Юрист, мужчина лет сорока, в строгом костюме, аккуратно перелистнул папку:
— Нет, спасибо. Лучше по существу. Вы хотите официально заявить, что супруг использовал ваше совместное имущество вопреки договорённостям?
— Он не просто использовал. Он его сдал в аренду, — зло усмехнулась она. — Только арендаторы без контракта. И с пуделем. Я строила дом, чтобы жить, а не делить ванную с братом мужа и его детьми.
— Хорошо. Подаём на раздел имущества?
— Подаём на развод. А потом — на раздел. Дом оформлен на меня, так? Договор дарения от отца — в силе?
— Абсолютно. Максим здесь не при делах. Он как жил за счёт женщин, так и продолжает.
Ольга выдохнула. Ночью она не спала — ходила по дому с чемоданом, слушала, как храпит один брат, как ревёт чужой ребёнок, как Виктор Семёныч к двум часам ночи лупит в туалет, не попадая в унитаз.
На утро она съехала. Вернулась — с адвокатом.
Максим сидел в кухне. В мятой футболке, с мешками под глазами, пытался сварить кофе в кастрюле. Похоже, даже Турка сбежала из этого дома.
— Оль… Ну ты чего… — начал он, виновато.
— Я? Я всё. Ты теперь сам. Семейный анклав тебе в помощь. Они у тебя молодцы — быстро захватили территорию. Мне осталось только подписать капитуляцию.

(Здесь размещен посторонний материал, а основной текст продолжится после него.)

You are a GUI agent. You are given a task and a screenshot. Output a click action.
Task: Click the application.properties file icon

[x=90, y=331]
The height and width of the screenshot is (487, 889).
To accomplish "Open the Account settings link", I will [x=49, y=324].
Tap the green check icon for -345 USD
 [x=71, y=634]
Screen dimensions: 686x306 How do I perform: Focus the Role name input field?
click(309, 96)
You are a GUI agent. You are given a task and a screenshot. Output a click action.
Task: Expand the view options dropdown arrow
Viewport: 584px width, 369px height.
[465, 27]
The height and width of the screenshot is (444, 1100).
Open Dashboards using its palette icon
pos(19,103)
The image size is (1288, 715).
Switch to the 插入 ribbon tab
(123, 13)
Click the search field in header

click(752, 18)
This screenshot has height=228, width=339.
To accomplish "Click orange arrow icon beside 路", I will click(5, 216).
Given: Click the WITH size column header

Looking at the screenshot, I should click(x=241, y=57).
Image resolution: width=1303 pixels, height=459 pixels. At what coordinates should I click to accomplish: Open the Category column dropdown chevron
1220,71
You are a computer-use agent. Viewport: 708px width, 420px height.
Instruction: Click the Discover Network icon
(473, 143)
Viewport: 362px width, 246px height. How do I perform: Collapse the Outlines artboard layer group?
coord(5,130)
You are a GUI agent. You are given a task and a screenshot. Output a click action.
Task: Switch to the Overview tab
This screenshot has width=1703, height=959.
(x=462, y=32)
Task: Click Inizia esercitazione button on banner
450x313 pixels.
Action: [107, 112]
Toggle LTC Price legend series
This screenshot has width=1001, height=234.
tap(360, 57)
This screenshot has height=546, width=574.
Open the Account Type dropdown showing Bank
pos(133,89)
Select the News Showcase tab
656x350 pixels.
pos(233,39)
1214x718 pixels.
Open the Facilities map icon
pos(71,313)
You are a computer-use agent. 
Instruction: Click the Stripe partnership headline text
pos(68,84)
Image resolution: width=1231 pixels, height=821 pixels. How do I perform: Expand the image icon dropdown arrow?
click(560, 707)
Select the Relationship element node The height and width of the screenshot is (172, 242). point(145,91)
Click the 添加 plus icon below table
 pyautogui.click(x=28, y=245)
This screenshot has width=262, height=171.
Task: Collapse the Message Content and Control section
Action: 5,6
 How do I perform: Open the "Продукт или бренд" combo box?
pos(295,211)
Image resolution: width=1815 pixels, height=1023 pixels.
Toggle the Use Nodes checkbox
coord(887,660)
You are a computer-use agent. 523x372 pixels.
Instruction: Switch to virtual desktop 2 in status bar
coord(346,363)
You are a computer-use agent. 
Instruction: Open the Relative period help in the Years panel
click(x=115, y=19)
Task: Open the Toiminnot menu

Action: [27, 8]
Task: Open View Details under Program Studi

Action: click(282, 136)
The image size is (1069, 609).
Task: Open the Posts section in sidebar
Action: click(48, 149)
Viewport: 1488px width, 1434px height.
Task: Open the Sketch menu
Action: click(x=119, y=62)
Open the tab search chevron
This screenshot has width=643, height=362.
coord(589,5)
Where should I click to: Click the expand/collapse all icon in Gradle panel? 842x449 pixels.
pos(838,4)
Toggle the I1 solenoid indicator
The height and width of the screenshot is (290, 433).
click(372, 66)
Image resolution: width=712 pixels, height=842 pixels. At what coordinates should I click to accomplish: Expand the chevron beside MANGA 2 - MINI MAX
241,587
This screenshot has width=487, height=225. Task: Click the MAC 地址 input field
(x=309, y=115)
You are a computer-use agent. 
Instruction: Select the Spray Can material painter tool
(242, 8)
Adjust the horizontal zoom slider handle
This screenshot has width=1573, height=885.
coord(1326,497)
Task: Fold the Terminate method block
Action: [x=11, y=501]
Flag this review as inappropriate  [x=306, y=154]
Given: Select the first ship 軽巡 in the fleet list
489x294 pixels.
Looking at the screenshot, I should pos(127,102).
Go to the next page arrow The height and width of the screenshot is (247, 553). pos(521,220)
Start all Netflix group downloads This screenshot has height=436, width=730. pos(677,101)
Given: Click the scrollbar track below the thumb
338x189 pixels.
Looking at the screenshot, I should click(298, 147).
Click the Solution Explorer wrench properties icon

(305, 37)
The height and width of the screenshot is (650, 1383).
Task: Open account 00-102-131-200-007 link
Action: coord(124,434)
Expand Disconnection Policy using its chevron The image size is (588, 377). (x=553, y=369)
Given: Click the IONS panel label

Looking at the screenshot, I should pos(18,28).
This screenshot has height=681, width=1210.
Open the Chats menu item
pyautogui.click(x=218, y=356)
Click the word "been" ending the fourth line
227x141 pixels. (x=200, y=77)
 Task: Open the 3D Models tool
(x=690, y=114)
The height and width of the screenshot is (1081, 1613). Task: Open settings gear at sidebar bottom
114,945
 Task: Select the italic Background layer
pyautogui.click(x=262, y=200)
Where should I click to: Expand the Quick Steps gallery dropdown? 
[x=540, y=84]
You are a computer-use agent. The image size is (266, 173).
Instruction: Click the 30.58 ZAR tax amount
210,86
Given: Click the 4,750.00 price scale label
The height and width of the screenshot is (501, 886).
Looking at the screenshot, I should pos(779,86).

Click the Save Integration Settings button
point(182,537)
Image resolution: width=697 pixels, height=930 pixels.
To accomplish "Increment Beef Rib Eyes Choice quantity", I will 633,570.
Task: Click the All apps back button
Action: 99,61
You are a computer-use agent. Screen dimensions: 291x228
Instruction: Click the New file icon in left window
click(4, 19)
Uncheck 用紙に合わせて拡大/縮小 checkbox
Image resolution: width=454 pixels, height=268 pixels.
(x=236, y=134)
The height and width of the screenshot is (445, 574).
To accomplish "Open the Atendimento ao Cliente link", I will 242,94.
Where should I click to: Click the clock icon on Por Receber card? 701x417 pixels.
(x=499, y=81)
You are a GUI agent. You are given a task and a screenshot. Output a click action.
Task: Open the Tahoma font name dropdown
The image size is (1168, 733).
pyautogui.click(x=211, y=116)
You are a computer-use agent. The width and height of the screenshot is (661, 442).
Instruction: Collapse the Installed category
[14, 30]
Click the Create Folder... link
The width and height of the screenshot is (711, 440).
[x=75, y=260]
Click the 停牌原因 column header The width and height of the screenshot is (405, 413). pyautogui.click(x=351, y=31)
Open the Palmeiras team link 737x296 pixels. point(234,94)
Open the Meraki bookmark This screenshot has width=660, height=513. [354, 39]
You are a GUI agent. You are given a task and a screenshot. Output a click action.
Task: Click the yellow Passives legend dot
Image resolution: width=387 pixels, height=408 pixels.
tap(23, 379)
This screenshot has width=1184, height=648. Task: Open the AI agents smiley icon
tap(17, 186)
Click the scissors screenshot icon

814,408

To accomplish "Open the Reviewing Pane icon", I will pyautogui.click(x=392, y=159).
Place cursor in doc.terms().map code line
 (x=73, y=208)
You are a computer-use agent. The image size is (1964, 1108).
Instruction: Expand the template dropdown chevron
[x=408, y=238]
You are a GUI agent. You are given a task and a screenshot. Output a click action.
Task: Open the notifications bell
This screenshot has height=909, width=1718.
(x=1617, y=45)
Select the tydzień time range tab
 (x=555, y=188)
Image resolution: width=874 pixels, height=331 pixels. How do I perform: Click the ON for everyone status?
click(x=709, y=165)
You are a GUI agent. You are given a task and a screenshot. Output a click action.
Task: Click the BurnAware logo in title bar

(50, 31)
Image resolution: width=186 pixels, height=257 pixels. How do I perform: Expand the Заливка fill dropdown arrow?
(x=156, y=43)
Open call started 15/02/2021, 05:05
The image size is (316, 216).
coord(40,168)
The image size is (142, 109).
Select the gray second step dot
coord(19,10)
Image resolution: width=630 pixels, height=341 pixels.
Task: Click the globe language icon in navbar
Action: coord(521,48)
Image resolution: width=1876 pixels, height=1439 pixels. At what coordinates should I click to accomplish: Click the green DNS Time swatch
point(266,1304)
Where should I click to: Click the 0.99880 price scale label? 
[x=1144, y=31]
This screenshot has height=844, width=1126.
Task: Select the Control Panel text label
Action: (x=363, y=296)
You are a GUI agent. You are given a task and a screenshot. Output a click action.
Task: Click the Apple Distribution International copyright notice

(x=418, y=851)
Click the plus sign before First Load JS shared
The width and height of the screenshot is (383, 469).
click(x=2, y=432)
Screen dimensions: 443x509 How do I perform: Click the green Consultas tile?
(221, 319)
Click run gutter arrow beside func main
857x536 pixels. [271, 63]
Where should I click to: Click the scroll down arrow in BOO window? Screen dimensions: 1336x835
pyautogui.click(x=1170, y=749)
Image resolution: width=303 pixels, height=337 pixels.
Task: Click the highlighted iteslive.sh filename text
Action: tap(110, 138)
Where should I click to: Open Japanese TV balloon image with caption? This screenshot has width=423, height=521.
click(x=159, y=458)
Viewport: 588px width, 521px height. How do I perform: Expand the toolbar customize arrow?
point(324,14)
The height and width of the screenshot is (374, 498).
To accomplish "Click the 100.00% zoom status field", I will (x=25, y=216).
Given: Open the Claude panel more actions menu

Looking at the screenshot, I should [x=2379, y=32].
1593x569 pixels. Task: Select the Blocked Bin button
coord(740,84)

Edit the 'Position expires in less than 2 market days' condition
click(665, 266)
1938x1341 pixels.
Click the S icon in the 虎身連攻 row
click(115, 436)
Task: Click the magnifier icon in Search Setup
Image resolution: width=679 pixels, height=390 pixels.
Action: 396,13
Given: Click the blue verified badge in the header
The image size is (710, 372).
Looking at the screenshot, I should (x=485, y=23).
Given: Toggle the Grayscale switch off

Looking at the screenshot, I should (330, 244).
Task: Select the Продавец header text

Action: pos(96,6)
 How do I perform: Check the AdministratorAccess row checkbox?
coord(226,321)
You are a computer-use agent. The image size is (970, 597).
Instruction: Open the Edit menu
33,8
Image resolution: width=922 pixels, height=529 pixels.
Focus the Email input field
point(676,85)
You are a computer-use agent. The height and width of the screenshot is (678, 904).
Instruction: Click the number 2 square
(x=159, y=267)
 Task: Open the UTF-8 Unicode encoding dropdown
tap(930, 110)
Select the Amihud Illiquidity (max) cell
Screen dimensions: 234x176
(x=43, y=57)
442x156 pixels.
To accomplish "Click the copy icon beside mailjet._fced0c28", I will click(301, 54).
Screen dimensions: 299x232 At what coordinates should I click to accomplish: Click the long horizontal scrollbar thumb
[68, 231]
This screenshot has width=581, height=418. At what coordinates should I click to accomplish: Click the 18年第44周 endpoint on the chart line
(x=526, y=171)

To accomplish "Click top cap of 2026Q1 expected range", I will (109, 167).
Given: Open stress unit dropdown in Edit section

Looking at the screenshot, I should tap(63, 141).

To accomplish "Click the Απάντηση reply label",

— Ну не надо так. Ты же знаешь, они временно. И вообще… мы семья…
— Мы — были семьёй. До тех пор, пока ты не сдал меня в аренду вместе с домом. Вот документы. Подпишешь — и забудь мой номер.
Галина Петровна, как по команде, возникла в проёме:
— Ольга! Ты куда мужа гоняешь? Как не стыдно! Он жертва. Он — мужик! А ты? Не можешь потерпеть немного ради родни?
— Родни? Вы мне — никто. Никогда и не были. Вы — как вторая стадия насморка: сначала неприятно, потом невозможно жить.
— Ты неблагодарная! Мы тебе — как семья!
— А вы мне — как захватчики. Только без танков, но с пельменями в шесть утра.
Юрист спокойно добавил:
— Если вы отказываетесь освободить жилплощадь добровольно, будет судебное выселение. Дом — собственность только Ольги. У вас нет ни прав, ни оснований тут находиться.
В зале стало тихо. Даже Тимоша прекратил грызть тапок.
Через неделю — суд. Через ещё одну — новая дверь, новые замки, новая жизнь.
Ольга стояла на веранде. В доме — тишина. Ни крика, ни пердежей, ни пельменей. Только она, кот и глупая свобода, которая пахла краской и свежим кофе.
Телефон завибрировал. Максим.
Удалить номер?
Она нажала заблокировать. И впервые за много месяцев — улыбнулась. Настоящей, взрослой улыбкой. Как человек, который наконец-то снял чужой рюкзак с плеч.